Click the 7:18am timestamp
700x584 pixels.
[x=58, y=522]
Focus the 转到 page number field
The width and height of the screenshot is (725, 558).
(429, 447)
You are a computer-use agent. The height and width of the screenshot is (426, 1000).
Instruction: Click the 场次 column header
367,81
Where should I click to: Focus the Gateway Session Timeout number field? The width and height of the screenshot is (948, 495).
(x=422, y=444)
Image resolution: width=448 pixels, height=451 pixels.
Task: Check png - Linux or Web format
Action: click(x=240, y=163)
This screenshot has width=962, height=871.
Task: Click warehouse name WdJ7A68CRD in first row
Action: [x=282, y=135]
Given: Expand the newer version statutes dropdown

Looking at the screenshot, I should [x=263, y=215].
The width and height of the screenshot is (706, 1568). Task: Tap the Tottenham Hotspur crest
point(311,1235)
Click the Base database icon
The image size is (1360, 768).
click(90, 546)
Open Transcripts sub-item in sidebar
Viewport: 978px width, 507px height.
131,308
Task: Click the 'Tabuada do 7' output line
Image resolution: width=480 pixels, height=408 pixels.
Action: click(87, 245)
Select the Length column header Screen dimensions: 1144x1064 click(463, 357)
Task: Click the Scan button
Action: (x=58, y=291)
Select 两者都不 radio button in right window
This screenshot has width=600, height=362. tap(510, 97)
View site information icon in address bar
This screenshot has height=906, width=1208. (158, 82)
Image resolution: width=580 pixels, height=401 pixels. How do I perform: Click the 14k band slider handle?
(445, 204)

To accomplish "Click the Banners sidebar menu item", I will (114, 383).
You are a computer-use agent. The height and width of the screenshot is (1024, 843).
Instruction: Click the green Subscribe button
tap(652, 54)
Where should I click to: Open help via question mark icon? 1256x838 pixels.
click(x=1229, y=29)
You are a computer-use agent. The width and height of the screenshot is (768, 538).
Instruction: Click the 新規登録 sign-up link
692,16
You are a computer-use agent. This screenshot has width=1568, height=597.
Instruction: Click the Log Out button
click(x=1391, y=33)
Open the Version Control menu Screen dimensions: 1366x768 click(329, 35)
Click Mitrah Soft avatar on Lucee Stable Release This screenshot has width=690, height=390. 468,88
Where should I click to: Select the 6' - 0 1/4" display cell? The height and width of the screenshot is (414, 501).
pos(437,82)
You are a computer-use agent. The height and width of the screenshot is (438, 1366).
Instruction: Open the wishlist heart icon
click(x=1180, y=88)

****************************************

In the listing above, locate each line with "agent" and copy it.

ANSWER BELOW:
You are a computer-use agent. The height and width of the screenshot is (426, 1000).
You are a computer-use agent. The height and width of the screenshot is (1024, 843).
You are a computer-use agent. The width and height of the screenshot is (768, 538).
You are a computer-use agent. This screenshot has width=1568, height=597.
You are a computer-use agent. The height and width of the screenshot is (438, 1366).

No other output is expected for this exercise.